- [DIRECTIONS]: Return each of the entries below precisely, with no pictures in the result.

[Screenshot grounding data]
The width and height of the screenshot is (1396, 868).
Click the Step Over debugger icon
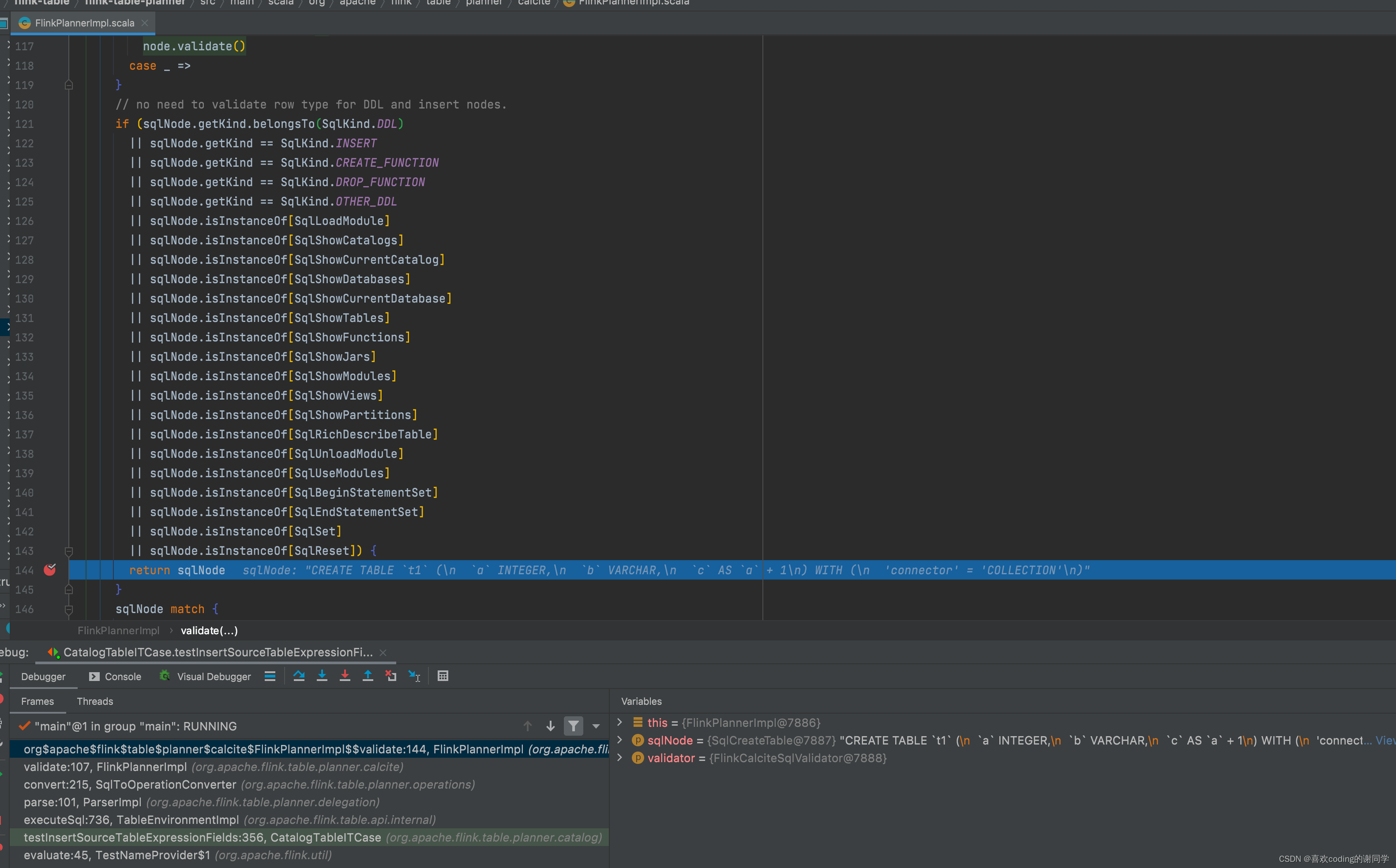(299, 676)
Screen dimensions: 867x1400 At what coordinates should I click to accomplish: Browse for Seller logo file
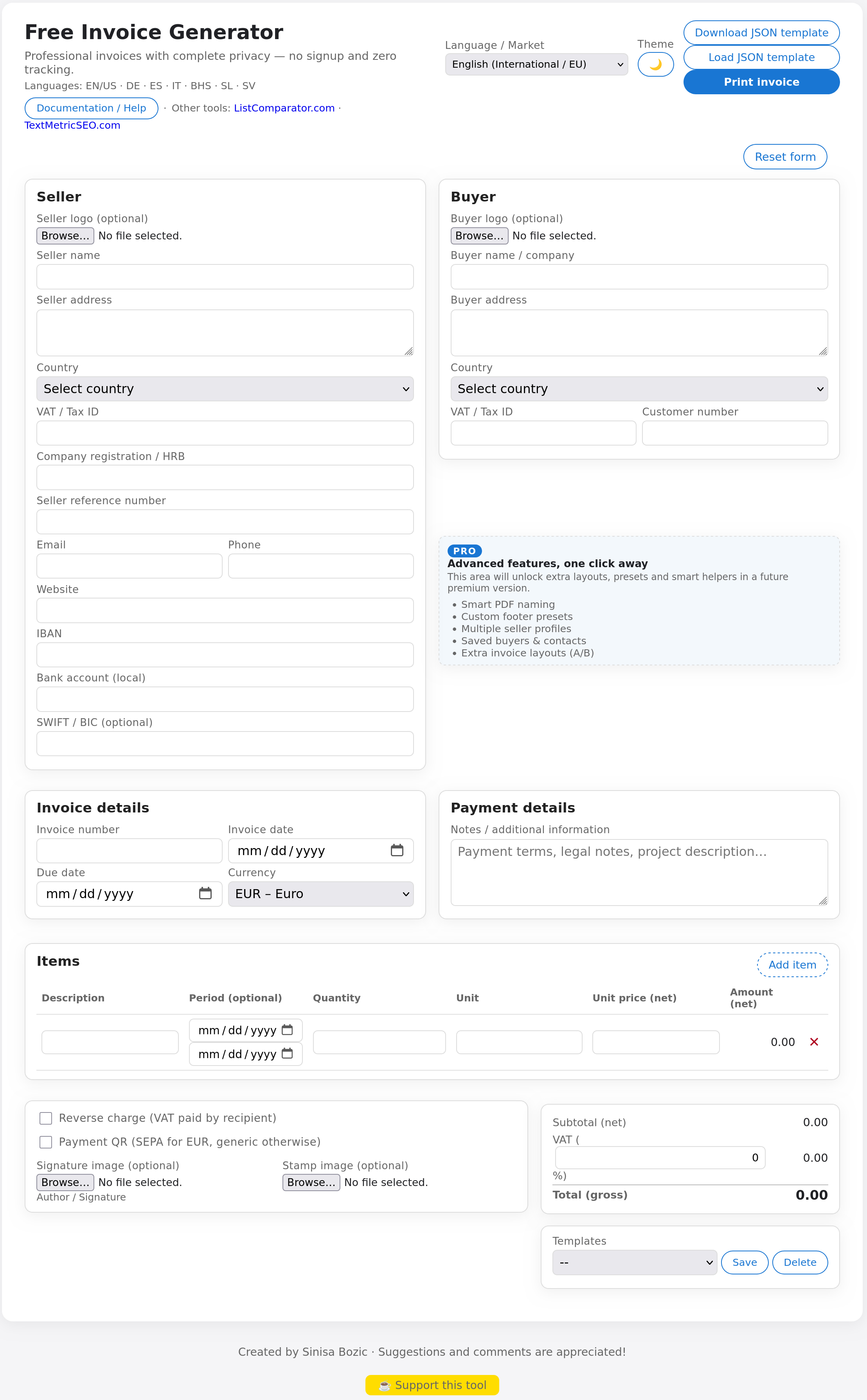[65, 235]
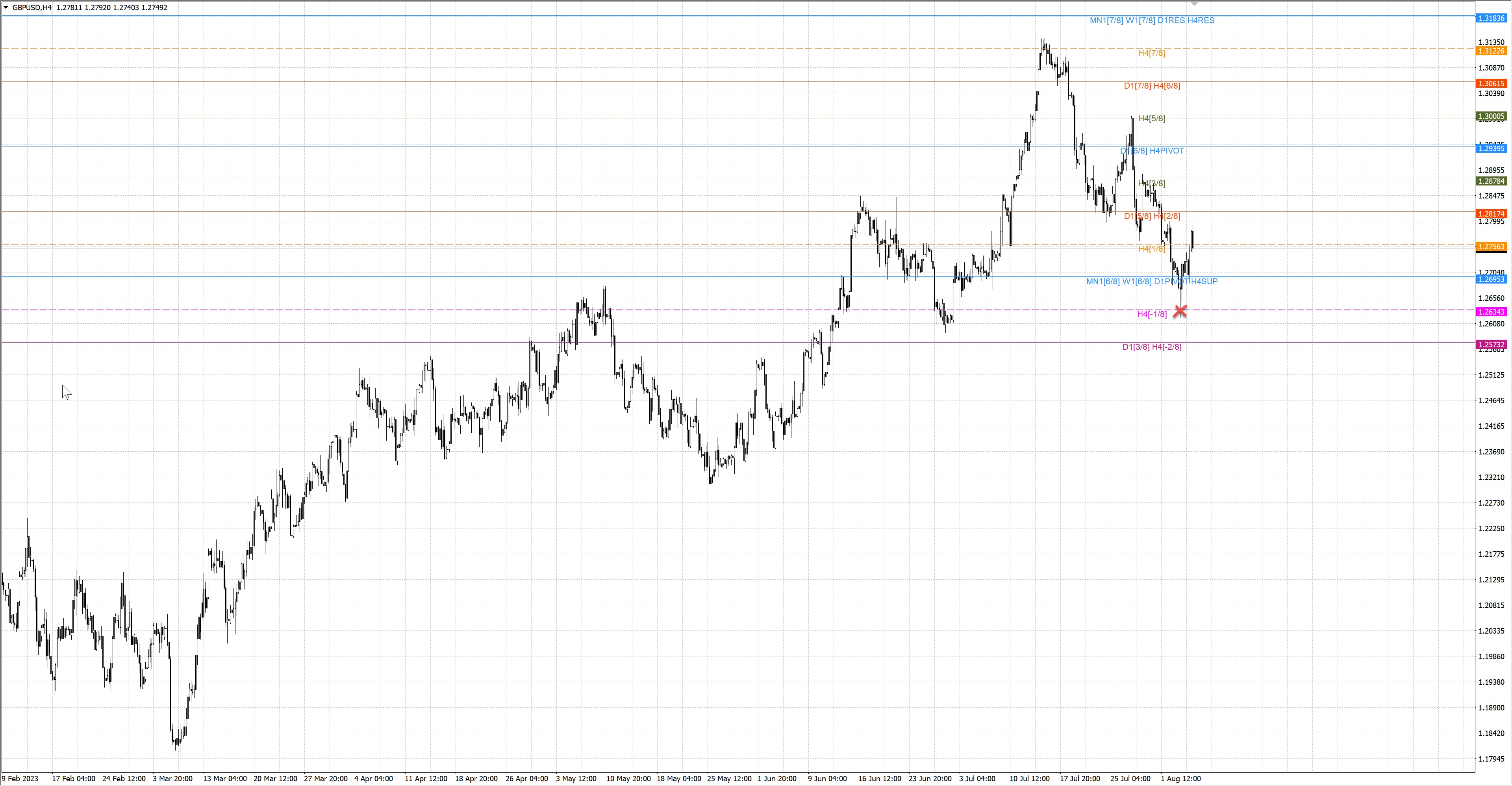Click the 1.23210 value on price scale

pyautogui.click(x=1491, y=477)
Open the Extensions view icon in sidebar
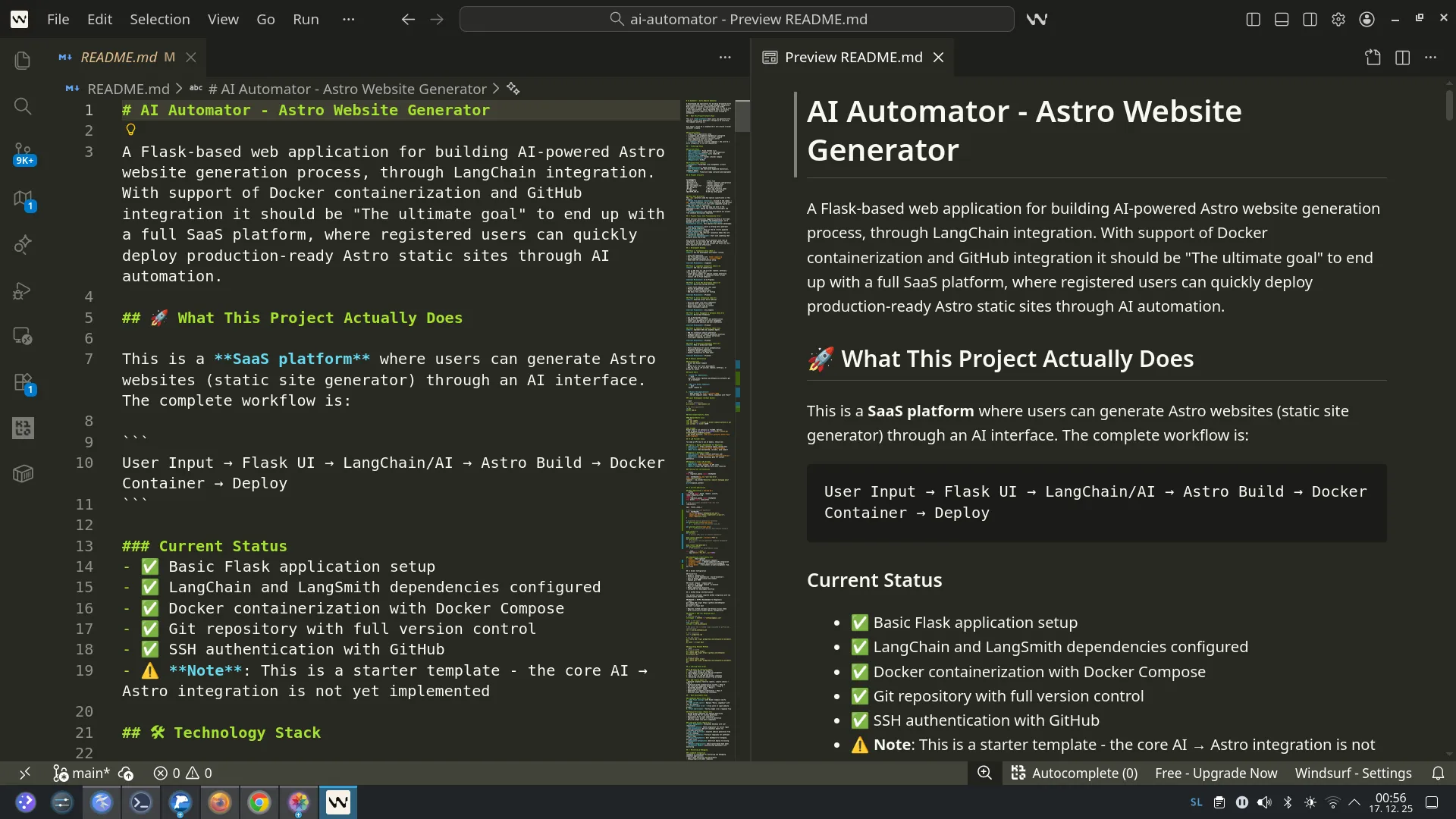1456x819 pixels. [x=23, y=382]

- [SOLUTION FOR THIS TASK]:
The width and height of the screenshot is (1396, 868).
Click the Step Over debugger icon
(299, 676)
Screen dimensions: 867x1400 At what coordinates should I click to accomplish: Browse for Seller logo file
[65, 235]
Click the 1.23210 value on price scale

pyautogui.click(x=1491, y=477)
Open the Extensions view icon in sidebar
1456x819 pixels. [x=23, y=382]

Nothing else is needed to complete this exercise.